Extrae de los datos de abajo, sin cambiar nada, todo lo que va desde la línea que contiene "the ページ(P) menu" hasta la línea que contiene "coord(1080,685)", ambas incluidas.

DATOS POR PROCESAR
====================
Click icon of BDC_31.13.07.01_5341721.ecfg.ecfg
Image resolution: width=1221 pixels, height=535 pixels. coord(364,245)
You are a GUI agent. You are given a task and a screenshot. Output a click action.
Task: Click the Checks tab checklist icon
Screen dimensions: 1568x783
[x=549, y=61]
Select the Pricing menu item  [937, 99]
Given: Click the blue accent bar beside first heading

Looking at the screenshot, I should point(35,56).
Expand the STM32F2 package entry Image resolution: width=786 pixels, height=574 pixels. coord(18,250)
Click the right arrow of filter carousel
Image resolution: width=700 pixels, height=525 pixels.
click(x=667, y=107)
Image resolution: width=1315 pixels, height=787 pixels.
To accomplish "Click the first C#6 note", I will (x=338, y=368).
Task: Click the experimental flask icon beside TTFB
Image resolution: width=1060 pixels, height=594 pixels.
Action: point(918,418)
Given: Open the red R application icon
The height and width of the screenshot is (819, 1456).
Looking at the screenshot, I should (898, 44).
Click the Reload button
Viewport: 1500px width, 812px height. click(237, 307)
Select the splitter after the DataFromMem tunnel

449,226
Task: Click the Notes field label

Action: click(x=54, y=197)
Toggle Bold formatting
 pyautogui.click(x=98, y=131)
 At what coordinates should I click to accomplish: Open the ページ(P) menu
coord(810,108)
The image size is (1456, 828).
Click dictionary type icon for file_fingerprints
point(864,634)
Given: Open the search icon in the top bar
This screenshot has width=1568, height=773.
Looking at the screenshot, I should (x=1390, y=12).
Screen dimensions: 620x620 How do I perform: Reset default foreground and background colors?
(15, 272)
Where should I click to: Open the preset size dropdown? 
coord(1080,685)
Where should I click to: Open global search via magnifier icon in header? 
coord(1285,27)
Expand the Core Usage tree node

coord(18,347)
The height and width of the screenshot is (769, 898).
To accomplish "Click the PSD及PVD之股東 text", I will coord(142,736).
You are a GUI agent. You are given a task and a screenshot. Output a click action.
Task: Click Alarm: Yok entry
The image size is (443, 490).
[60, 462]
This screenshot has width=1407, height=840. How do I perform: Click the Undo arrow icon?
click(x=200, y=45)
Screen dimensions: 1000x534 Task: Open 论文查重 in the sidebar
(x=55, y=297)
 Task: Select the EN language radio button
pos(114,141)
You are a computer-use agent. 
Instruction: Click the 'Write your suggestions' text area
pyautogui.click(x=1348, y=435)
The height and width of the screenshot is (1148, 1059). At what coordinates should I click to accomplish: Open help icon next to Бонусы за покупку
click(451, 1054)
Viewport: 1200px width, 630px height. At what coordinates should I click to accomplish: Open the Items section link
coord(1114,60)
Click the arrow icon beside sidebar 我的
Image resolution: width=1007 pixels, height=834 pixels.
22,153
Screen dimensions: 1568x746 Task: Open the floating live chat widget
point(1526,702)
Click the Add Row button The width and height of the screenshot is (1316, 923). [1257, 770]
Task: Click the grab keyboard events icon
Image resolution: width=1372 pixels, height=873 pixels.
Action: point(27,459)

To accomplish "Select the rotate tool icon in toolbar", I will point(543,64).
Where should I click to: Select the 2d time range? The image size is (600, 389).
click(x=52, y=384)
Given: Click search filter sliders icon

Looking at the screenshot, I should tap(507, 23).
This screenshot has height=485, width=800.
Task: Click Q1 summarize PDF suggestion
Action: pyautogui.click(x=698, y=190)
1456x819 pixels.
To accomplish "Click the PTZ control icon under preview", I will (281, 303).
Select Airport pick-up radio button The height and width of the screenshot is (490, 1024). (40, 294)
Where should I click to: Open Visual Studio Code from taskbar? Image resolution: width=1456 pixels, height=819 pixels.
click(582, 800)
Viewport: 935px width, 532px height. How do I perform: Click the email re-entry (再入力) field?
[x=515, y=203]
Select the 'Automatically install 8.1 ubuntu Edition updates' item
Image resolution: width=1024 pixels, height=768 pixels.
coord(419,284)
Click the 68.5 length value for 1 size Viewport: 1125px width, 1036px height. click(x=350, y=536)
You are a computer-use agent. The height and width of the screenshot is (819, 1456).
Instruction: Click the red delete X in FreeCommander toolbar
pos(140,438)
====================
RESPUESTA DEL EJERCICIO
 At what coordinates should I click to accomplish: Open the ページ(P) menu
coord(810,108)
The image size is (1456, 828).
Click dictionary type icon for file_fingerprints
point(864,634)
Given: Open the search icon in the top bar
This screenshot has width=1568, height=773.
Looking at the screenshot, I should (x=1390, y=12).
Screen dimensions: 620x620 How do I perform: Reset default foreground and background colors?
(15, 272)
Where should I click to: Open the preset size dropdown? 
coord(1080,685)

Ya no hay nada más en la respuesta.